Aides are analyzing options to deal with the spiraling pension costs as the Republican governor surveys what could be an entire first term — and perhaps second term, too — of difficult budget-making.
"It's a big issue," Corbett said Wednesday. "I've been going to school. There are legal issues that we are taking a look at and nothing has (been) presented to me just yet, but there are approaches that may be available to be taken."
Any action won't happen until at least next year, Corbett said. But even then, legal analysts, labor union leaders and retirement system officials say they know of little that can be done to moderate the cost spike.
For one thing, reducing the benefits of retired or already hired employees — even requiring that they switch into a 401(k)-style plan — runs into a principle of state constitutional law called the "impairment of contracts" doctrine.
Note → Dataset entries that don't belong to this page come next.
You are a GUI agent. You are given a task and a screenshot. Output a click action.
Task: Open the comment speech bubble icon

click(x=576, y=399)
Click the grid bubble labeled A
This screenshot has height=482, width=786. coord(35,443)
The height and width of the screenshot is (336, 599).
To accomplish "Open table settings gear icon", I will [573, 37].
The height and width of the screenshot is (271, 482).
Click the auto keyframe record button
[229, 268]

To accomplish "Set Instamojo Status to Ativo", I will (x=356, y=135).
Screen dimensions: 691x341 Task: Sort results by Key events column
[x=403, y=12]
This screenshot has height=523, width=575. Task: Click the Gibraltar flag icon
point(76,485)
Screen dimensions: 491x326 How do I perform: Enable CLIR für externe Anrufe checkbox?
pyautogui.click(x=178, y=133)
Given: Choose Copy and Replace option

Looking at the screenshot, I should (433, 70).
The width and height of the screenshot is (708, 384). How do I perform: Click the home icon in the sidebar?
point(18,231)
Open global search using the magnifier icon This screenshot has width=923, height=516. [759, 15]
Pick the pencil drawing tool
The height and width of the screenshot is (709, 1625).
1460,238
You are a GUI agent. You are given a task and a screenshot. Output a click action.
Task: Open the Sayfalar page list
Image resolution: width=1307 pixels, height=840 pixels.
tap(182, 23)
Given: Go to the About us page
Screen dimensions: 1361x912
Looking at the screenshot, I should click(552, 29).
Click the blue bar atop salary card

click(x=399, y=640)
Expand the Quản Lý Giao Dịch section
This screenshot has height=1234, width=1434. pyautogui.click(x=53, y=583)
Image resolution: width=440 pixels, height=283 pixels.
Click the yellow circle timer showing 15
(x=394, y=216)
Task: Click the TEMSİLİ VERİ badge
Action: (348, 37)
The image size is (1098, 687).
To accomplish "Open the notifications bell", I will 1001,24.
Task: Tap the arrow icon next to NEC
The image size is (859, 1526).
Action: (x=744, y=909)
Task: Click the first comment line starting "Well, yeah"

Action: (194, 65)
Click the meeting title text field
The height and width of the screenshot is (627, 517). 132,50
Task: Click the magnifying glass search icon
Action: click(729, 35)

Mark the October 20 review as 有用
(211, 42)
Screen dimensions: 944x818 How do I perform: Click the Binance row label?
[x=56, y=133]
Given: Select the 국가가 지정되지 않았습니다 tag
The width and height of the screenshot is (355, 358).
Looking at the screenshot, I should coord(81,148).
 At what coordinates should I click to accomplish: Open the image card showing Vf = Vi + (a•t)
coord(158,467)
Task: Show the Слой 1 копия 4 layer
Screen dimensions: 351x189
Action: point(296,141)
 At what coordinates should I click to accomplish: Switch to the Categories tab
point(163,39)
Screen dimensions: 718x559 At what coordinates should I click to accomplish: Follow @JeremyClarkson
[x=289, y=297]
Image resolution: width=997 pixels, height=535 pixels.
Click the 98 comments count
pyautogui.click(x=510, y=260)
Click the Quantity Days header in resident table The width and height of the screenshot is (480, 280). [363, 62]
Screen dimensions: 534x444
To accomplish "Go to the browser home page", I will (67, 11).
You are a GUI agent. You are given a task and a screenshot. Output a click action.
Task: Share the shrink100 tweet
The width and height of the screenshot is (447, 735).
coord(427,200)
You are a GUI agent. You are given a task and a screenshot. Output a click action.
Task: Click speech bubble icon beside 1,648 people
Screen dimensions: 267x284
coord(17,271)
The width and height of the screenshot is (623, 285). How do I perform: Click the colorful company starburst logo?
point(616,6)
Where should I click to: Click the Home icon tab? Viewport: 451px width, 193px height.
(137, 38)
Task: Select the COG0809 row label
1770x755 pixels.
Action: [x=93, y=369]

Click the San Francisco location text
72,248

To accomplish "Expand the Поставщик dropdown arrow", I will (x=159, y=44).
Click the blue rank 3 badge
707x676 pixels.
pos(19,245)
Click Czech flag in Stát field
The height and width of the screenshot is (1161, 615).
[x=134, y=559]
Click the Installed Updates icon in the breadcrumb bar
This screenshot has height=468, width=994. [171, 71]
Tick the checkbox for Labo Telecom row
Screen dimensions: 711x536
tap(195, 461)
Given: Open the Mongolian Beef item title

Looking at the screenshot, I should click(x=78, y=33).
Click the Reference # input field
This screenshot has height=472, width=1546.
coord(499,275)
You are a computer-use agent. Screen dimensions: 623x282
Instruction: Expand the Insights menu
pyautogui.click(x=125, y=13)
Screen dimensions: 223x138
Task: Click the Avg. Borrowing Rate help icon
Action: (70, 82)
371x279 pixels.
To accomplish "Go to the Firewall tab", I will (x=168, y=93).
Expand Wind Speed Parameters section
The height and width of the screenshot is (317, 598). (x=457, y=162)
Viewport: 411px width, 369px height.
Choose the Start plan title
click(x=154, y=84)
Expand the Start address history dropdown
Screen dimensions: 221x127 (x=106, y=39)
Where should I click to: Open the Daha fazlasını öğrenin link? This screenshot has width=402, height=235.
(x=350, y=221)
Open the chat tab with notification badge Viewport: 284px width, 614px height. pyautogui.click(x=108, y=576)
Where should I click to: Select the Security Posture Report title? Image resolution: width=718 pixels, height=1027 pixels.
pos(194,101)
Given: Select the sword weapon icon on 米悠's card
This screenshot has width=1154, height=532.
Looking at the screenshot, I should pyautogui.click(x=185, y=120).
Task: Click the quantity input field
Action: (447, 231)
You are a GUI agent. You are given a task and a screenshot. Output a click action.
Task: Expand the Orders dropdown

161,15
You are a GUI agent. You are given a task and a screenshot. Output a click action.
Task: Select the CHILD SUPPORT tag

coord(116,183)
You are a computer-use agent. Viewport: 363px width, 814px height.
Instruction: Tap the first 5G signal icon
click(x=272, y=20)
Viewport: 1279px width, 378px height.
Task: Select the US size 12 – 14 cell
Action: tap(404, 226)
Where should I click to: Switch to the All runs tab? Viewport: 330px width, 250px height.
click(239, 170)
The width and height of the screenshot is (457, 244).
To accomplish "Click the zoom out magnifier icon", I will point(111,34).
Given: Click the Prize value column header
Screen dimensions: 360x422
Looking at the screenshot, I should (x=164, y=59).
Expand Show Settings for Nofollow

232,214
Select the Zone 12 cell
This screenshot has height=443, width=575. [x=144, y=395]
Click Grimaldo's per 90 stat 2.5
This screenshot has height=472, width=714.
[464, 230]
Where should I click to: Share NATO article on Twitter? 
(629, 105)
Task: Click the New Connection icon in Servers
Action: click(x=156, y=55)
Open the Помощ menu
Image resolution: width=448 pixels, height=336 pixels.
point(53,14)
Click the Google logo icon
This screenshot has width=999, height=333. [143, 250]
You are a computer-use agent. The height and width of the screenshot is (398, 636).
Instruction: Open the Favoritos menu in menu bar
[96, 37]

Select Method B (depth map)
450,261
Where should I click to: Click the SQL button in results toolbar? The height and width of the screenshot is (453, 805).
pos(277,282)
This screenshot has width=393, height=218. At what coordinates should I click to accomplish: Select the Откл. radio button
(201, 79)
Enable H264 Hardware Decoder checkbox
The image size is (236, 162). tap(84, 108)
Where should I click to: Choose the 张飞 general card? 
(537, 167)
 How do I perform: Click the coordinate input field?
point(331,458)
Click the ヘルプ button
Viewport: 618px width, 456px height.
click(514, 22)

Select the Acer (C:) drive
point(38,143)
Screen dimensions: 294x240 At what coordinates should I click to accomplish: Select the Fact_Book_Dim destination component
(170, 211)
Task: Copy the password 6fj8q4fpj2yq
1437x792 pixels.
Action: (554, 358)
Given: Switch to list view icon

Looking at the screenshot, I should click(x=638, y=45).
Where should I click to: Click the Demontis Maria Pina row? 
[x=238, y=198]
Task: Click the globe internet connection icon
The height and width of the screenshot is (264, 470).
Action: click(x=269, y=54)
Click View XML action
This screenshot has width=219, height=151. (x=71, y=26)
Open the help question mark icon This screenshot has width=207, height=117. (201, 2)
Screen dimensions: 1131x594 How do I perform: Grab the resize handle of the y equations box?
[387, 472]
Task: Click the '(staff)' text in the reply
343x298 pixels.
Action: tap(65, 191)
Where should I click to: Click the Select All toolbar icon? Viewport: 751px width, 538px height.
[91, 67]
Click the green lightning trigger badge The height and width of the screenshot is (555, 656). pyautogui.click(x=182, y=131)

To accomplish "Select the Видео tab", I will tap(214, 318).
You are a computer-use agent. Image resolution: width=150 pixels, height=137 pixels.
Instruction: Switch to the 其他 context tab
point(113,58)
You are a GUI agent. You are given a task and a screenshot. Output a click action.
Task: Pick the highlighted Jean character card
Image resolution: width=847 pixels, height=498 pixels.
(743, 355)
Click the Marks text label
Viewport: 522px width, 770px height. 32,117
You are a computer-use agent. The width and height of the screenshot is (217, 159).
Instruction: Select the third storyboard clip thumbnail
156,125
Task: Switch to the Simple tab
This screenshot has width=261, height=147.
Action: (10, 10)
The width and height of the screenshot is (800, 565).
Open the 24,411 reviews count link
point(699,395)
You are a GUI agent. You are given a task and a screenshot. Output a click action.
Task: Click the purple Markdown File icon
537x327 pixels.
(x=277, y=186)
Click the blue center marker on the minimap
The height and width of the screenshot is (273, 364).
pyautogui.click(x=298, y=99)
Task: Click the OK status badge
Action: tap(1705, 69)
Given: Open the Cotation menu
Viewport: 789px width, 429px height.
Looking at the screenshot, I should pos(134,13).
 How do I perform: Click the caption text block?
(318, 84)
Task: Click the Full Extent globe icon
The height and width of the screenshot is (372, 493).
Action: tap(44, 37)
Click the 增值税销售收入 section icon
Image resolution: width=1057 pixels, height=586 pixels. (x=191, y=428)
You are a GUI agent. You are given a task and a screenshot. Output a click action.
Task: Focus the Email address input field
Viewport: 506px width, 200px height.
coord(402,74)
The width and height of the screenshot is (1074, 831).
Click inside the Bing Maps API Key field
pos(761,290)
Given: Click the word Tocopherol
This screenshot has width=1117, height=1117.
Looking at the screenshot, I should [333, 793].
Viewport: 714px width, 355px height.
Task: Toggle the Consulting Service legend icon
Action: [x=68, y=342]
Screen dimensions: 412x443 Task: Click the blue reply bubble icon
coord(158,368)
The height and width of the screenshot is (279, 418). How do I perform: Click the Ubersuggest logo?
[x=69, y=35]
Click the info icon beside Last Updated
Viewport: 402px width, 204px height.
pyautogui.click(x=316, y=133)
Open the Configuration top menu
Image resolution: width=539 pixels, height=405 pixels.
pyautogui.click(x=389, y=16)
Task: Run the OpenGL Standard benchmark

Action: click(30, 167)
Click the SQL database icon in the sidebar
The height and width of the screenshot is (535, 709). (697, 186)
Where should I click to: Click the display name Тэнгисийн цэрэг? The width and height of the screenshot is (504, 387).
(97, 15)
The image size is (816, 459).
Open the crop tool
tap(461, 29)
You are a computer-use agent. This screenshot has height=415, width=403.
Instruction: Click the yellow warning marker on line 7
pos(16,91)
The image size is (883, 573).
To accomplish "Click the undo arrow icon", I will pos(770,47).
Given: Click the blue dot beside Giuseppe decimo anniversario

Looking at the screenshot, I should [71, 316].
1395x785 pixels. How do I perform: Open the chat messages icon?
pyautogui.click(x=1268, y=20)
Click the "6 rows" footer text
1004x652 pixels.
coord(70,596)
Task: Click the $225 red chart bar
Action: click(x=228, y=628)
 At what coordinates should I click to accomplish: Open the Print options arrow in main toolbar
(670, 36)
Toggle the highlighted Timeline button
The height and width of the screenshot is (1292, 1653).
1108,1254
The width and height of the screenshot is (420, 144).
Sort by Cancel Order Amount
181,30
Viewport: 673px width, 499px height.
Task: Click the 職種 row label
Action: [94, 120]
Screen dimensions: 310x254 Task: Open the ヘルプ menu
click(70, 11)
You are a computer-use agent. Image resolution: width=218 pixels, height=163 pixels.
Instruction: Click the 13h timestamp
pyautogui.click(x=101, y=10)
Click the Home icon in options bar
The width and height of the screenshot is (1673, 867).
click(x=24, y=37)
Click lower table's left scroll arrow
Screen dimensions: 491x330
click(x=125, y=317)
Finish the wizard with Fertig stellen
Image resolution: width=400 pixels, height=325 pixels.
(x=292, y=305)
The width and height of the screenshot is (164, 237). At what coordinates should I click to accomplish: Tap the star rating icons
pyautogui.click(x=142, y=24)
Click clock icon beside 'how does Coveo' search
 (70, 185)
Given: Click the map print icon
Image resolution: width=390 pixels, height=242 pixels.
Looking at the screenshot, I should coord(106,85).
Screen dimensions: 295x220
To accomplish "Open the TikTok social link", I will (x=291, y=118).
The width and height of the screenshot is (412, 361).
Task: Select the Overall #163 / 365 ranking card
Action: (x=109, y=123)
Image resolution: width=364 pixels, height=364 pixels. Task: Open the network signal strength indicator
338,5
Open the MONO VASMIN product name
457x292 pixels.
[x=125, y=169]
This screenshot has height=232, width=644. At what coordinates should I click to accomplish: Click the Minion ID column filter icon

Plus, a November 2010 law that reduced benefits for newly hired state and school employees also deferred billions of dollars — blunting what would have been an even steeper spike — by spreading the unfunded accrued liability farther into the future.
That leaves little else that can be deferred.
Benefits for future employees could be reduced again, but that would have little effect on immediate costs.
Switching future employees into 401(k)-style plans — which Corbett supports — might save money farther down the road. But there's no guarantee of that, said Keith Brainard, the research director for the National Association of State Retirement Administrators in Essex, Conn.
In the short-term, officials and labor union leaders said, it could have the same effect as would shutting down the existing defined benefit pension plan altogether, aggravating the spike in costs because pension payments must accelerate to make up for the salary contributions that won't be coming from the new employees.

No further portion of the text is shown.